What’s Scribd? I think of it as a simple, browser-based pdf of sorts. People use it to share books or documents in a simple format that’s easy to read on-screen or to print off. E.g., Cheryl Ball uses it for her CV, which is what inspired me to use it for our new-teacher orientation page this year.
Apparently, someone uploaded Scott’s entire book to Scribd without asking. She found it and got mad, and Scribd took it down, just like they always do when a copyright owner complains. But Scott maintains that “Scribd didn’t do enough to protect her copyright in the first place” (via WSJ blog). Scribd probably doesn’t have much to worry about here; other cases have shown that service providers aren’t responsible for the copyright violations of their users. (If I remember right, the Grokster case was an exception–Grokster lost because it was shown that their marketing had specifically encouraged people to use the site in illegal ways, and their internal documents showed that they wanted/expected people to trade protected mp3s.)
In fact, Scribd has an ever-growing technological filter in place to keep these kinds of things happening more than once. It’s like if Paramount sent YouTube a notice saying, “Some jerk is showing complete episodes of Star Trek: Voyager on your servers. Take them the heck down,” and YouTube responded by taking them down and by having technology that screens future uploads that also show more Voyager than they’re supposed to. (I suppose you could have a computer do a voice-to-text recognition thing that searches for Harry Kim whining about the structural integrity of the ship or for Seven-of-Nine whining about not feeling human enough.)
But–and this is where things get silly–Scott doesn’t want Scribd to use this filter, because they have to store certain aspects of her book on their server, which she sees as violating copyright. In other words, “Scott claimed that Scribd ‘shamelessly profits’ from stolen works and ‘built a technology that’s broken barriers to copyright infringement on a global scale'” (via CNET news).

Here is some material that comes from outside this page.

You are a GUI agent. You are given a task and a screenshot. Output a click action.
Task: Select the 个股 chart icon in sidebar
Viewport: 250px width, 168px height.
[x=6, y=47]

Folks like Cory Doctorow and Tarleton Gillespie have pointed out the obvious problem when people get all huffy about every single copy in digital spaces: computers are designed to copy information. It’s what they do. And that’s how the web functions, too: information stored on a server is accessed (read: copied to your computer) and turned into a visual form by your browser. Everything you read online is being copied. It’s completely illogical to start claiming that every act of access and archiving is a breach of copyright; following that “logic,” we’d end up unable to access information at all.
One caveat: this does bear similarities (as this morning’s WSJ article pointed out) to the case of high school students in Northern Virginia who sued turnitin.com for storing their intellectual property (their essays written for class) on the turnitin servers. I think those students were right to protest that, but I see it as different than this Scribd case. The high school students’ work was being completely stored on the company servers, against their will, for the purpose of bettering turnitin’s database and thus increasing the company’s profit. Scribd’s server doesn’t keep an entire copy of Scott’s book–only some sort of digital fingerprint–and it’s there to protect Scott’s work, not to use it to build a master database of plagiarism detection.